* _Action item_: Print the line containing "This screenshot has width=864, height=568.", then every line after it through the end of the material, exactly as written and without pictures.

[Materials provided]

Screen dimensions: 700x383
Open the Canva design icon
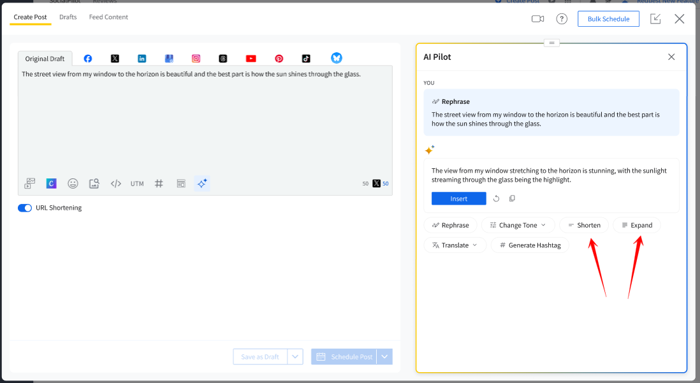pyautogui.click(x=52, y=184)
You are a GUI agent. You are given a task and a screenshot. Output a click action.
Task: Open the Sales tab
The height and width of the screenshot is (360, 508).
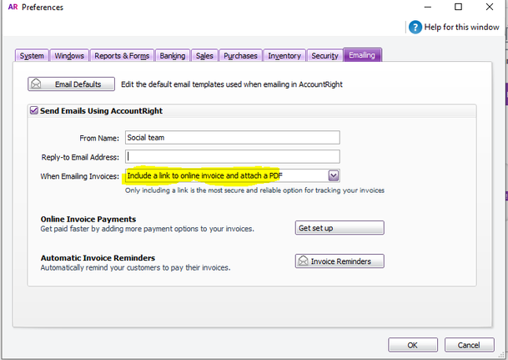(204, 56)
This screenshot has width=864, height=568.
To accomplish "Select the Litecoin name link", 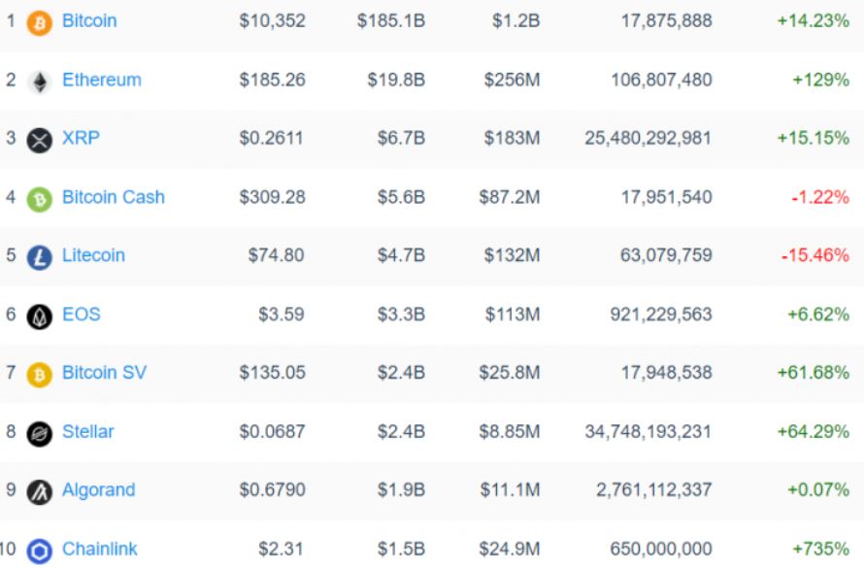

[/Materials provided]

* _Response area_:
This screenshot has width=864, height=568.
To accomplish "Select the Litecoin name link", 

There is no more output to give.